- _Reading text_:

MPSDS JPSM Seminar Series - Evaluating Pre-Election Polling Estimates using a New Measure of Non-Ignorable Selection Bias

Brady T. West - Survey Methodology Program

Flyer for Evaluating Pre-Election Polling Estimates using a New Measure of Non-Ignorable Selection Bias Flyer for Evaluating Pre-Election Polling Estimates using a New Measure of Non-Ignorable Selection Bias
Flyer for Evaluating Pre-Election Polling Estimates using a New Measure of Non-Ignorable Selection Bias
MPSDS JPSM Seminar Series
October 12, 2022, 12:00-1:00 pm

Brady T. West is a Research Professor in the Survey Methodology Program, located within the Survey Research Center at the Institute for Social Research on the University of Michigan-Ann Arbor (U-M) campus. He earned his PhD from the Michigan Program in Survey and Data Science in 2011. Before that, he received an MA in Applied Statistics from the U-M Statistics Department in 2002, being recognized as an Outstanding First-year Applied Masters student, and a BS in Statistics with Highest Honors and Highest Distinction from the U-M Statistics Department in 2001. His current research interests include the implications of measurement error in auxiliary variables and survey paradata for survey estimation, selection bias in surveys, responsive/adaptive survey design, interviewer effects, and multilevel regression models for clustered and longitudinal data. He is the lead author of a book comparing different statistical software packages in terms of their mixed-effects modeling procedures (Linear Mixed Models: A Practical Guide using Statistical Software, Third Edition, Chapman Hall/CRC Press, 2022), and he is a co-author of a second book entitled Applied Survey Data Analysis (with Steven Heeringa and Pat Berglund), the second edition of which was published by CRC Press in June 2017. He was elected as a Fellow of the American Statistical Association in 2022.

- _Complete the following_:
[1] List every research interest of Brady T. West named on the seminar page.
[2] Write the next part of the seminar page, starting after its final sentence about the American Statistical Association.
The records are separate material and have no connection to the seminar page.

- _Entries shown_:
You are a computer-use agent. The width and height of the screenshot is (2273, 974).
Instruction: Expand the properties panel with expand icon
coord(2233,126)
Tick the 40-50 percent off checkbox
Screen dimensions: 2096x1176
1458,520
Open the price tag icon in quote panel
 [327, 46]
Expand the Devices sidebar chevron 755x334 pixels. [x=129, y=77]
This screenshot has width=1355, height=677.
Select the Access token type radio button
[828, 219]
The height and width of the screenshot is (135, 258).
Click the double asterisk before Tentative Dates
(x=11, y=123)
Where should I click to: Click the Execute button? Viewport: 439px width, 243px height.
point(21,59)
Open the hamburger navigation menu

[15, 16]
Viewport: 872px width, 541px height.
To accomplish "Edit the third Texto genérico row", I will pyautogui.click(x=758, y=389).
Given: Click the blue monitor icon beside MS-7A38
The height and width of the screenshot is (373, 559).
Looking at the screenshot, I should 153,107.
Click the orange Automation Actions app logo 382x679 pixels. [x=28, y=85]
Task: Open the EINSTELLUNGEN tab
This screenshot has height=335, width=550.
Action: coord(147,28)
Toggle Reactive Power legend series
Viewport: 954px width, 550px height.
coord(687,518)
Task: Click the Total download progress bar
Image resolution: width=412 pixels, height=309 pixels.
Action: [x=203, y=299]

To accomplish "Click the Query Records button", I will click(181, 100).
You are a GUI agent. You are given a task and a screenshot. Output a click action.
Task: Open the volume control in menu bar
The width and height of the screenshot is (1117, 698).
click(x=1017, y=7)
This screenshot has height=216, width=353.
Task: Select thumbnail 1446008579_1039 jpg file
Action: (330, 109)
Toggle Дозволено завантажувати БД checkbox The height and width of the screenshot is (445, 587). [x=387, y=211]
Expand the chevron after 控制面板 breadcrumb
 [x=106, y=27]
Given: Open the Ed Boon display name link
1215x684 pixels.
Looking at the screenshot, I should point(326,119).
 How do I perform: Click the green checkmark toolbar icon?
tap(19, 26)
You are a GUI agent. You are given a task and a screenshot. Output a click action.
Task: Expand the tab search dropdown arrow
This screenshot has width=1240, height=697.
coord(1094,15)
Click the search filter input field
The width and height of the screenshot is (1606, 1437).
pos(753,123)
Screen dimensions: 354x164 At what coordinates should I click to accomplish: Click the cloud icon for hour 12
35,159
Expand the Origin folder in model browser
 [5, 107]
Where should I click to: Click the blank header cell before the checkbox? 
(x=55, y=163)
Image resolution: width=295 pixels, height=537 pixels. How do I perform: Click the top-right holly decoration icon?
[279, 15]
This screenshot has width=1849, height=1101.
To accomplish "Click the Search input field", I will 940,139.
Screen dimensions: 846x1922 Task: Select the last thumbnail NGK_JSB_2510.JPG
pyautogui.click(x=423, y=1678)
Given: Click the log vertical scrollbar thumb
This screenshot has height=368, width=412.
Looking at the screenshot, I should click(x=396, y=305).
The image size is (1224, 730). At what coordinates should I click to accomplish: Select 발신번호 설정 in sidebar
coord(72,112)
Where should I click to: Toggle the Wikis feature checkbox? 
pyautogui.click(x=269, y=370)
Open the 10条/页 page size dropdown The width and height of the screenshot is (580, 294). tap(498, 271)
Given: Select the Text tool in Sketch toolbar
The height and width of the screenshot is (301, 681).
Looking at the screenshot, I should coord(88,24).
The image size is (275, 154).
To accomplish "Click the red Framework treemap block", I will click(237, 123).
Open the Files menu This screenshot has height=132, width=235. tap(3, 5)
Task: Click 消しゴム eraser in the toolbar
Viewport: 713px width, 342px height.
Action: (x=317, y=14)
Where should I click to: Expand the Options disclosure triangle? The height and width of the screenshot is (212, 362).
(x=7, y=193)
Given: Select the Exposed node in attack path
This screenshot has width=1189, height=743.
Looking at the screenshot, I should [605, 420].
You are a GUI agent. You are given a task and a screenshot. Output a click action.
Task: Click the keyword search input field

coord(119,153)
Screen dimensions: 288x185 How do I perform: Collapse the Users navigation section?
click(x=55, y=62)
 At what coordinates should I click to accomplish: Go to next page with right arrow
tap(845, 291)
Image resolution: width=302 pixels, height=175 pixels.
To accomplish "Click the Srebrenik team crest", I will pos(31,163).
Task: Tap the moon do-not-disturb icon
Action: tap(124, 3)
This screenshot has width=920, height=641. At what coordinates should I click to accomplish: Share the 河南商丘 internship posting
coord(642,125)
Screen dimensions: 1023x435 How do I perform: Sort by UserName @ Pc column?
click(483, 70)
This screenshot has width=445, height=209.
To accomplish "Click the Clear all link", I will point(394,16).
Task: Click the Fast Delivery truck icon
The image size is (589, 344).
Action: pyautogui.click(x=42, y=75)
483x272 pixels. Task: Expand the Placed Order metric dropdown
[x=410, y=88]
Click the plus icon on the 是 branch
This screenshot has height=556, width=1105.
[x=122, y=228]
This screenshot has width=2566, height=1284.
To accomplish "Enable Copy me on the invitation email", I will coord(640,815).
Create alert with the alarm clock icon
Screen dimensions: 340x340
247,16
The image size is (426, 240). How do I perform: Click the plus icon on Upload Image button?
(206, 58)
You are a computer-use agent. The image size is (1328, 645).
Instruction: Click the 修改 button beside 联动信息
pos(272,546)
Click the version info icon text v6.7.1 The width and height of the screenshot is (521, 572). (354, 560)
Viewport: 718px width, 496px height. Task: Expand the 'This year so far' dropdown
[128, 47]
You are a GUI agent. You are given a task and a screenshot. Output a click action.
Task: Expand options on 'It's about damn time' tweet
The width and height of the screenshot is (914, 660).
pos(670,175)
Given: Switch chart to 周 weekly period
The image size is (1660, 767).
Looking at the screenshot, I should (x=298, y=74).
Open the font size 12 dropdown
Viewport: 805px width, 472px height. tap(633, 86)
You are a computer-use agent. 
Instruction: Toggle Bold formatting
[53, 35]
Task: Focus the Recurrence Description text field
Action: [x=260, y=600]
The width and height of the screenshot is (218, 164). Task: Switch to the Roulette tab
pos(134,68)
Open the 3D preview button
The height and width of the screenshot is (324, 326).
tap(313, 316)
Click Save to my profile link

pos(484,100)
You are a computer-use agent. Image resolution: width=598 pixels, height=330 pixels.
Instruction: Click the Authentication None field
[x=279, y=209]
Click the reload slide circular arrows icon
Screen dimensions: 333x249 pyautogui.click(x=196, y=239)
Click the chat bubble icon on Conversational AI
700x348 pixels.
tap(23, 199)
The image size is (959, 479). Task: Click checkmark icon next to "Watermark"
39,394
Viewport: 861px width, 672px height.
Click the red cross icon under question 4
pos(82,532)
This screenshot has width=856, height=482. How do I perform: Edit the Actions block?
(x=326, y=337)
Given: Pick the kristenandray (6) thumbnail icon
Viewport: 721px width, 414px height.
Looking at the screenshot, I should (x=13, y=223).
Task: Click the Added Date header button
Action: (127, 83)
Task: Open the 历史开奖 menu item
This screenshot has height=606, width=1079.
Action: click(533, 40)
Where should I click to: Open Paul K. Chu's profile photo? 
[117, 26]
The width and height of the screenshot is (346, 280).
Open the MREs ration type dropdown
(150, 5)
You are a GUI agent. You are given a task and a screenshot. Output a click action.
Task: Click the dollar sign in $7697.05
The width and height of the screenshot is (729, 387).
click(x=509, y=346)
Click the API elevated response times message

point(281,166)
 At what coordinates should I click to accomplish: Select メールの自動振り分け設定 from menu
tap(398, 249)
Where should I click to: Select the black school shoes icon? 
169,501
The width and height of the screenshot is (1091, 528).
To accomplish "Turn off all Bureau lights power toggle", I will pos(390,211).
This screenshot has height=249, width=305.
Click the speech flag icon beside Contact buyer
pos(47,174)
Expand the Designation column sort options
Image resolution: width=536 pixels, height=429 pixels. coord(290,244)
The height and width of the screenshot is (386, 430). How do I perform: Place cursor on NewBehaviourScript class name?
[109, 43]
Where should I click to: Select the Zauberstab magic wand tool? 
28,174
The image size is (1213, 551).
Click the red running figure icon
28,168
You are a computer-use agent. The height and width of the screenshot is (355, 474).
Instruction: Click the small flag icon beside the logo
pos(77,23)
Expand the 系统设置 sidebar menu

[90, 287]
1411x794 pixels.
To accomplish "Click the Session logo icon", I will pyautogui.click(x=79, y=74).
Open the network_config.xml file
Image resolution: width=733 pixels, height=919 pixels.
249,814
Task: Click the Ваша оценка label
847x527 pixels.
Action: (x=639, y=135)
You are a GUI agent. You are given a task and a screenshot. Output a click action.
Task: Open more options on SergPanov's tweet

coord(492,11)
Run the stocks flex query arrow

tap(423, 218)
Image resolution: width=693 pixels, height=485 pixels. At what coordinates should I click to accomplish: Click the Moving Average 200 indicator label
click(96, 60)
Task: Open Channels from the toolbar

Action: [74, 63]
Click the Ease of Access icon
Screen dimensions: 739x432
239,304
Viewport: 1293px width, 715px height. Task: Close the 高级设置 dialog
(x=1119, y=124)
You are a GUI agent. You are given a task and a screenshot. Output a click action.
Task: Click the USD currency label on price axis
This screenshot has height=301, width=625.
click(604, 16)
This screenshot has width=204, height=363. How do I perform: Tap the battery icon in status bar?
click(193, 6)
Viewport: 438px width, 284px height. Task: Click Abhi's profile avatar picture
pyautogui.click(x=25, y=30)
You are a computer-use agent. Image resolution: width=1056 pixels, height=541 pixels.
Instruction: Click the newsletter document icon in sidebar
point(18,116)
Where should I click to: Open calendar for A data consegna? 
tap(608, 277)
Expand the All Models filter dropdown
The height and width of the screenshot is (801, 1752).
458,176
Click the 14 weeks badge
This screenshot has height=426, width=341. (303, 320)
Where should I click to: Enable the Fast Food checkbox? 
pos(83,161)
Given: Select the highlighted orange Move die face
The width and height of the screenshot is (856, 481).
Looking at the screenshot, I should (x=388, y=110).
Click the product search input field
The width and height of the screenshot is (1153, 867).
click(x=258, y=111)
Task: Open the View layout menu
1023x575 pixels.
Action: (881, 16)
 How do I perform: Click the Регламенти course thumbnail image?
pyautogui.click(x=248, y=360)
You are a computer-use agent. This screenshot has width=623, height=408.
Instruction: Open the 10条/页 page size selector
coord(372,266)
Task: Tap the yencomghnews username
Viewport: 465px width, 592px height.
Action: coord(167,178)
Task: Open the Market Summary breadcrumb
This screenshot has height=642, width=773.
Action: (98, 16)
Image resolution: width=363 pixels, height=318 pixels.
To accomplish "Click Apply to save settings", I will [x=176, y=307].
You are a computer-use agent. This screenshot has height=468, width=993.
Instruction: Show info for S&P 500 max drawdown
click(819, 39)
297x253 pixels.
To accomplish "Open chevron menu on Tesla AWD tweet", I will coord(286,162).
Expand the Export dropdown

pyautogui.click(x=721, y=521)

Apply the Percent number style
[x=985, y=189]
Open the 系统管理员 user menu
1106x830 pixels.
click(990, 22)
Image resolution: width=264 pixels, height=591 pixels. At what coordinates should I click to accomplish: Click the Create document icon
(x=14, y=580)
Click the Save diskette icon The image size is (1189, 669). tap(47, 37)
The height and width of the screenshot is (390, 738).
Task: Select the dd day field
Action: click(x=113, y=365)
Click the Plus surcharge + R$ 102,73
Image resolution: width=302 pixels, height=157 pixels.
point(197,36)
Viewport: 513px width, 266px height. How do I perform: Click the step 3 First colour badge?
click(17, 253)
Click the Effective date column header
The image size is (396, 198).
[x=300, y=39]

- _Expected answers_:
[1]
- The implications of measurement error in auxiliary variables and survey paradata for survey estimation
- Selection bias in surveys
- Responsive/adaptive survey design
- Interviewer effects
- Multilevel regression models for clustered and longitudinal data

[2]
Among the numerous explanations that have been offered for recent errors in pre-election polls, selection bias due to non-ignorable partisan nonresponse bias, where the probability of responding to a poll is a function of the candidate preference that a poll is attempting to measure (even after conditioning on other relevant covariates used for weighting adjustments), has received relatively less focus in the academic literature. Under this type of selection mechanism, estimates of candidate preferences based on individual or aggregated polls may be subject to significant bias, even after standard weighting adjustments. Until recently, methods for measuring and adjusting for this type of non-ignorable selection bias have been unavailable. Fortunately, recent developments in the methodological literature have provided political researchers with easy-to-use measures of non-ignorable selection bias. In this study, we apply a new measure that has been developed specifically for estimated proportions to this challenging problem. We analyze data from 18 different pre-election polls: nine different telephone polls conducted in eight different states prior to the U.S. Presidential election in 2020, and nine different pre-election polls conducted either online or via telephone in Great Britain prior to the 2015 General Election. We rigorously evaluate the ability of this new measure to detect and adjust for selection bias in estimates of the proportion of likely voters that will vote for a specific candidate, using official outcomes from each election as benchmarks and alternative data sources for estimating key characteristics of the likely voter populations in each context.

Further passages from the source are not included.